Now that we understand how to push into the ground harder, lets examine what needs to happen to push faster and complete the process of acquiring a great vertical jump…

Box Jumps

Box jumps are a very simple way to develop and measure your rate of force development. Standing box jumps and seated box jumps both will do the trick here. It is simple, each week jump on a higher box than you did the week before and do less total jumps than the week before.  One important thing when performing box jumps, that many lose sight of, is the way you land on the box is of great importance. Be a great box jumper because you can jump high, not because you can pull your knees up to your ears. Yes, box jumps will help you develop flexible hips, but when trying to build a big vertical, you need to concern yourself with how high you can propel your center of gravity (hips), so try and land your box jumps in a parallel squat or higher.

Weighted Jumps

Weighted jumps are the best of both worlds, they force the athlete to move with both speed and strength. You can weight jumps in many different manners, holding weights, wearing a vest, ankle weights, resisted by bands, the list goes on. You can do box jumps with weights or just squat jumps. I particularly like to jump on foam when doing weighted jumps. We do this for two reasons, the landings are easier on the joints which is particularly important with the increased load, and to force the athletes to rely on their muscles, not their tendons, to produce the force.

Reactive Jumps

Reactive jumps rely on the exploitation of the stretch reflex to produce power. Depth jumps, hurdle hops, and bounding are all great reactive jumping variations that will build your jumping power. Always emphasize a short ground contact time when using reactive jumps. Short ground contacts are much more important than the height of the box your stepping off of or the height of the hurdles you are jumping over.  Keep in mind when using reactive jumps as a part of your program, that they are much more taxing to the body, so volume should be kept low and they shouldn’t be used for more than one cycle in a row.
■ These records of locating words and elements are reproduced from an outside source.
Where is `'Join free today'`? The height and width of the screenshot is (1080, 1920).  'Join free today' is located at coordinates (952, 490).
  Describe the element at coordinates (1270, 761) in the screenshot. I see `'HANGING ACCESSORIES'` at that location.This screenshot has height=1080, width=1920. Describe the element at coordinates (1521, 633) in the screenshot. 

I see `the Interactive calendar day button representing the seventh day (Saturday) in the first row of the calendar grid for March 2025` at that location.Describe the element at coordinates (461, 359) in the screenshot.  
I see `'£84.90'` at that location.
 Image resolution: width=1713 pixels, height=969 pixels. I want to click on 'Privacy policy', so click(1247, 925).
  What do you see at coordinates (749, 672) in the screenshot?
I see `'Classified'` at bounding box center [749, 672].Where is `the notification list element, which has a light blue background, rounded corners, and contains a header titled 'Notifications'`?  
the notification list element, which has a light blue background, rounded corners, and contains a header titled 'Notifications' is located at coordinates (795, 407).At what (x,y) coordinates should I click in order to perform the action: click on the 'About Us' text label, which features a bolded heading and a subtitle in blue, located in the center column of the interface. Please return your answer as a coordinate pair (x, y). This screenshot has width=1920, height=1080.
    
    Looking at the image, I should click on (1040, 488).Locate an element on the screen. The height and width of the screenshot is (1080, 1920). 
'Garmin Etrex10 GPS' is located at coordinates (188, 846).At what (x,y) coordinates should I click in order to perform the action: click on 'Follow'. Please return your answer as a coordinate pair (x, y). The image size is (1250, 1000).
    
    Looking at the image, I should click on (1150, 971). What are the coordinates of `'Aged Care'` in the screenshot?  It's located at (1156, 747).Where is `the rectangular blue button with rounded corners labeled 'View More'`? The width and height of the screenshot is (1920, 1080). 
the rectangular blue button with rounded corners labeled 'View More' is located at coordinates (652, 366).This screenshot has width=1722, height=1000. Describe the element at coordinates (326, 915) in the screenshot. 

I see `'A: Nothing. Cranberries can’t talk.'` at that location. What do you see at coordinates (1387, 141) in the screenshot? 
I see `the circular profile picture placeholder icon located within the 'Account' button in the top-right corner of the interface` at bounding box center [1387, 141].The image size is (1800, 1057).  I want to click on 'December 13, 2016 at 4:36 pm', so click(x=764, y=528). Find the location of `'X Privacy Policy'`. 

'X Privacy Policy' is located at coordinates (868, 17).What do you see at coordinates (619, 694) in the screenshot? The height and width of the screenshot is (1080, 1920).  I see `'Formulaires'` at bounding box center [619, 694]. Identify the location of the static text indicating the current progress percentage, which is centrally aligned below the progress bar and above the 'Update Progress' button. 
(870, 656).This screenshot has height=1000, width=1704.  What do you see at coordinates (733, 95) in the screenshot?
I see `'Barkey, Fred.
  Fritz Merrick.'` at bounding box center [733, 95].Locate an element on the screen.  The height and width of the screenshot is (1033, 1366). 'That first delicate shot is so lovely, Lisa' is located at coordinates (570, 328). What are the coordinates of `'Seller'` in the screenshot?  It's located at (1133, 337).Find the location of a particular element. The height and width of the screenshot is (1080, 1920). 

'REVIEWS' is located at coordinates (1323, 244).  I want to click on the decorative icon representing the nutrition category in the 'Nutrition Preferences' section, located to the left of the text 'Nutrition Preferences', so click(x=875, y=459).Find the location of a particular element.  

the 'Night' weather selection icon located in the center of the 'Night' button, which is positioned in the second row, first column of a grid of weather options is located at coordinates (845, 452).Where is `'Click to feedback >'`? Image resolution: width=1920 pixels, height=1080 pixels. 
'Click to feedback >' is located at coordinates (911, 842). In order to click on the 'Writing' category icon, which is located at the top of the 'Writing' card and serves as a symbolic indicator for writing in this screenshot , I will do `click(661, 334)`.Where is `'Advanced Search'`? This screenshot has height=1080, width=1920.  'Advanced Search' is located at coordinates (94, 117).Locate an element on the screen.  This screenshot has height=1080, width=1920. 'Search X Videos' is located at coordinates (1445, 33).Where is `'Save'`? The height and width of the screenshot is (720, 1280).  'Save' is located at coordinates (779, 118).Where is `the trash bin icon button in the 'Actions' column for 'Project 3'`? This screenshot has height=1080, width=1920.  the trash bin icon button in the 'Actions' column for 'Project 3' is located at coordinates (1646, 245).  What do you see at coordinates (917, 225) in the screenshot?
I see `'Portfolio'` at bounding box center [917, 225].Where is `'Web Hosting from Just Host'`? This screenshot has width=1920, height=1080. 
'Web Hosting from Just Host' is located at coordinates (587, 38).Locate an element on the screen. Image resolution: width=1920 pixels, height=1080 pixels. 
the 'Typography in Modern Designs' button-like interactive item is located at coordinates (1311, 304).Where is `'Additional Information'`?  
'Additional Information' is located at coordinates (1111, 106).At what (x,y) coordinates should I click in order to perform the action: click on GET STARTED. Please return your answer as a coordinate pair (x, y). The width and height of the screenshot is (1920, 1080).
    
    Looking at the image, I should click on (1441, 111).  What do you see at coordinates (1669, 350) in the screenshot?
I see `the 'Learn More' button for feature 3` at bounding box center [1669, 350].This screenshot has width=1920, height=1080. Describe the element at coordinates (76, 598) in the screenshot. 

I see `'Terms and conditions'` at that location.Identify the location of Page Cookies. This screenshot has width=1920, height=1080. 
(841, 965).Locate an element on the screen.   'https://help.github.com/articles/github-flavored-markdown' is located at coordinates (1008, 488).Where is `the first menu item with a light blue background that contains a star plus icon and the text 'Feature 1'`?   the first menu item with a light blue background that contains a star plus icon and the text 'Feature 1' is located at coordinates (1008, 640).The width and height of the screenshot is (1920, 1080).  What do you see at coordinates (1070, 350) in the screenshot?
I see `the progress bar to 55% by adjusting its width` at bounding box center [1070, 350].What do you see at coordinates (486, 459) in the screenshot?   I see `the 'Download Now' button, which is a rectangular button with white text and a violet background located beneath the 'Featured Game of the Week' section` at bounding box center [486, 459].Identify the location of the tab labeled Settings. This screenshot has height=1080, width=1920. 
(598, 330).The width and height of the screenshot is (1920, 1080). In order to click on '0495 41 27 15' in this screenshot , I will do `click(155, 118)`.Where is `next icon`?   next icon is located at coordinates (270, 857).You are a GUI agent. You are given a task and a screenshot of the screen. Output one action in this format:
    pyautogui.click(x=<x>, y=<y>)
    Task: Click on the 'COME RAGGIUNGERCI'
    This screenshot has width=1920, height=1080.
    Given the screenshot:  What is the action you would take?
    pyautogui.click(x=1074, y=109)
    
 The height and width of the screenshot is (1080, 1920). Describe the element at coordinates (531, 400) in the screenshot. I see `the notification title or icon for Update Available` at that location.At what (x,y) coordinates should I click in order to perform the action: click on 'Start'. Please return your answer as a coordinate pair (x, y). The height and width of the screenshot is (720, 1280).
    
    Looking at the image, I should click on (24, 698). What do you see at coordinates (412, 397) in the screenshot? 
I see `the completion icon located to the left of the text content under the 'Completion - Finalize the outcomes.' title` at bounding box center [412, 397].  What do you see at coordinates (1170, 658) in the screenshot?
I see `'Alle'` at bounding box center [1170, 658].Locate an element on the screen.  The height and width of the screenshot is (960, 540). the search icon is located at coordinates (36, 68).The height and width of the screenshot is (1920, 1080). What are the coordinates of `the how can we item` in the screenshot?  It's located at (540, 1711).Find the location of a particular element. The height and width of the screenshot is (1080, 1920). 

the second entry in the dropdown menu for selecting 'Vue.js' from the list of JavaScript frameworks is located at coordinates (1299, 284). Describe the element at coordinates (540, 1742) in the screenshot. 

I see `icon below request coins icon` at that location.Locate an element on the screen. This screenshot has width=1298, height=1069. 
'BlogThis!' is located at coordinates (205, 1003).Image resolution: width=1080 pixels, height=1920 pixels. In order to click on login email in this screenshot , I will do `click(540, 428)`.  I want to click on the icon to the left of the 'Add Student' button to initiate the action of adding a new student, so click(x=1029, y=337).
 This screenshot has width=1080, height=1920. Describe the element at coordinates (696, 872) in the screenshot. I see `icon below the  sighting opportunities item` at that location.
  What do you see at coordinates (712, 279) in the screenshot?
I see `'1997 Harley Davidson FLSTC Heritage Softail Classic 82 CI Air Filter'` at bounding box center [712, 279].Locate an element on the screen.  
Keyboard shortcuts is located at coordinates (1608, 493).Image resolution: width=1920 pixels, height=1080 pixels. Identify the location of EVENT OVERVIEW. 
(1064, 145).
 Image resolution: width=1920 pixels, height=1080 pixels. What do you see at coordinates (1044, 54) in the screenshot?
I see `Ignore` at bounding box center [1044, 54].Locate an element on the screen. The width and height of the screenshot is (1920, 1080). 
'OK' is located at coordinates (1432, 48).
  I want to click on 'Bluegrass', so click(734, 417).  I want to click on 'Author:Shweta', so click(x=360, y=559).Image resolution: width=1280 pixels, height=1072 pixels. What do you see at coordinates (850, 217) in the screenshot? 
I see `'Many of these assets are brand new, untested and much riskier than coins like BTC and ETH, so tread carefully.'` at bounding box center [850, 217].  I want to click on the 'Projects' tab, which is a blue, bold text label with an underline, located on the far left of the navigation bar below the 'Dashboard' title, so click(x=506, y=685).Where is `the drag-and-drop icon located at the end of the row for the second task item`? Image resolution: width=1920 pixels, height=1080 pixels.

Building your vertical jump is much simpler than many ‘vertical jump gurus’ would like to make you think it is. Use elite jumping athletes as a model for what you need to do to jump better, see their physique (big, strong hamstrings, glutes, low back and quads, with low body fat) and examine their training (simple barbell exercises, jumping and sprinting, free of gimmicks). If you are looking to build an awe inspiring vertical leap, be honest with yourself, put in the hard work, get stronger and faster, improve your technique and let your results speak for themselves.